The proposal seeks to legalize 12-20 million illigals, mostly Hispanics. It is a big step towards the elimination of the USA as a nation and a global player.
The elimination of the USA as a global player will have mayor implications for nations in Europe, the Middle East, India and China, which are used to play politics and war in the shadows of hyperpower USA. The stakes for these nations will be raised.
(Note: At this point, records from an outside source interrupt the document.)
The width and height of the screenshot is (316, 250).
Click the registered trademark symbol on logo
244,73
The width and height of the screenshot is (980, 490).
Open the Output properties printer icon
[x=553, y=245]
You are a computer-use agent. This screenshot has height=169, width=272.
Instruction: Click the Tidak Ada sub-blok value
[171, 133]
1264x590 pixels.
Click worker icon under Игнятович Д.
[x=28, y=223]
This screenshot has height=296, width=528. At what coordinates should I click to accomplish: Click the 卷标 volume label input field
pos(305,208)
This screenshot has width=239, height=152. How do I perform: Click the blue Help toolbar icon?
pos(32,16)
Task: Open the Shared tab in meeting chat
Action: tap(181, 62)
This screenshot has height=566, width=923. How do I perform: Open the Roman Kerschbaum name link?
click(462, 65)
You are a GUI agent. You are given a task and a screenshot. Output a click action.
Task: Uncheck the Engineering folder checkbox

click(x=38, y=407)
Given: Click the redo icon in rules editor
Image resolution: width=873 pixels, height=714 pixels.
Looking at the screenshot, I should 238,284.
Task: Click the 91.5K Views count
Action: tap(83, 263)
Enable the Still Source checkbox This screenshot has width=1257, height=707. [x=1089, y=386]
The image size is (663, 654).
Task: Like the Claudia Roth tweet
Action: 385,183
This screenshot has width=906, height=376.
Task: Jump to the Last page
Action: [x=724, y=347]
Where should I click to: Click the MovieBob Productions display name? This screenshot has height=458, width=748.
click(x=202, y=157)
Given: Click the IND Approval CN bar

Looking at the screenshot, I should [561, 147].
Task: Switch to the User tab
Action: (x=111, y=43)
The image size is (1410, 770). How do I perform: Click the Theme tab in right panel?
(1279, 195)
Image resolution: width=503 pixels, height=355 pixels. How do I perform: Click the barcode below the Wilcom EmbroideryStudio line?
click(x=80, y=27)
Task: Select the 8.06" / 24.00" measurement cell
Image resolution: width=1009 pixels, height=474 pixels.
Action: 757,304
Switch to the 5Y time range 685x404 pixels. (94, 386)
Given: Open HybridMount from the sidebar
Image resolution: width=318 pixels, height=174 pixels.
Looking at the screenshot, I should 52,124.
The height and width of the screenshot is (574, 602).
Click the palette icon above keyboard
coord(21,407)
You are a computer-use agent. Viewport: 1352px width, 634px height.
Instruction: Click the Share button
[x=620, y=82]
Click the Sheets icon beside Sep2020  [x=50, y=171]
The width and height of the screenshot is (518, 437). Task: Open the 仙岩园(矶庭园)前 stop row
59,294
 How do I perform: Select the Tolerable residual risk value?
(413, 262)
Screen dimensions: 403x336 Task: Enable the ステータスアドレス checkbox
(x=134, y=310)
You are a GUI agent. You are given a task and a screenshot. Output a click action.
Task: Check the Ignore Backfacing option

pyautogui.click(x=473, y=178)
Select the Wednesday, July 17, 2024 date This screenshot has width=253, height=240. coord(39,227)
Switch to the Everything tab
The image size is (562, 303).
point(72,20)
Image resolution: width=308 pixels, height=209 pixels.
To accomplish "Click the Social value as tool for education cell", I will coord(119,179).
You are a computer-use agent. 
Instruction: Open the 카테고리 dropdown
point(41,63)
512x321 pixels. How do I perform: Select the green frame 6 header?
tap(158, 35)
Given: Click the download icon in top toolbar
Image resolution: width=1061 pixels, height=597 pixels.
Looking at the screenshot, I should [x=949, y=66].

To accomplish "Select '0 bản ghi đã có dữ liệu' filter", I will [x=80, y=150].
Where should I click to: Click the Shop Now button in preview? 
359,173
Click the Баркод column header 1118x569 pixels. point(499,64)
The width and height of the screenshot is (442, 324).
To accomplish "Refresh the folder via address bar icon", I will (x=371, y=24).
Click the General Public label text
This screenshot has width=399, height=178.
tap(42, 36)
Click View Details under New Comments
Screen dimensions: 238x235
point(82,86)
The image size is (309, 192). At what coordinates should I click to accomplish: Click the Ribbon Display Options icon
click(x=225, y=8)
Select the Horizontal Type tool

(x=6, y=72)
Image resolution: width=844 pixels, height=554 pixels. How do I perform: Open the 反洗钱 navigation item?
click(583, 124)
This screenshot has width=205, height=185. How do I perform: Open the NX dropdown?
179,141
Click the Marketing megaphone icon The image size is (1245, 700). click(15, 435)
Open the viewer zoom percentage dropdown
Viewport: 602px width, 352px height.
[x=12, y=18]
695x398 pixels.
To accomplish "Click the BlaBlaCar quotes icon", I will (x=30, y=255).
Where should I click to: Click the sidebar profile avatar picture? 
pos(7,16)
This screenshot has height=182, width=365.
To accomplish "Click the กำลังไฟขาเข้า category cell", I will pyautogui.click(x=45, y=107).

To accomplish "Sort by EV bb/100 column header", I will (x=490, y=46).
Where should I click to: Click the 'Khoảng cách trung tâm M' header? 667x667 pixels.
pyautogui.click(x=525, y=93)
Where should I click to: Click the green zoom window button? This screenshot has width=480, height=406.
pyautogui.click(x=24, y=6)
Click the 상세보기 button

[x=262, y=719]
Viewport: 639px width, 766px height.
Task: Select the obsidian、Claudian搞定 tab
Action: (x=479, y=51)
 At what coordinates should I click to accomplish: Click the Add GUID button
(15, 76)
This proposal is so bad that it finally seems to have woken up Mark "Demography" Steyn from his slumber:
I'm not a fan of "bipartisanship" for its own sake. This is a very divided political culture in which bipartisanship is all but nonexistent on everything else, starting with war and national security. So, when the political class is in lockstep bipartisan mode, that's sufficiently unusual all by itself. When it's in bipartisan mode on an issue on which the public is diametrically opposed, that looks less like bipartisanship and more like the lockstep myopia of an out-of-touch one-party state.AND
At some point, it's worth trying to climb over the rubble of the 2007 Z-1s and the 1986 amnesty and the 1965 immigration act, and going back to basics: What is immigration for? In the modern Western world, to question immigration in even the most cautious way is to risk being demonized as a racist. Most of us like to see ourselves as nice people, and so even to raise the subject of immigration -- even illegal immigration -- feels like an assault not on distant foreigners so much as on our self-image. Yet, whatever the virtuousness of immigration for the host society, a dependence on it is a sign of profound structural weakness, and, when all the self-congratulation about celebrating diversity has died down, that weakness ought to be understood as such. The unspoken premise behind this bill is that the socioeconomic order in America is now so dependent on the vast apparatus of a giant shadow state of illegal immigrants that it cannot be dismantled but only legitimized and thereby expanded. If that is true, that is a basic structural defect that should be addressed honestly.
This is the first time Steyn questions IMMIGRATION, as far as I know.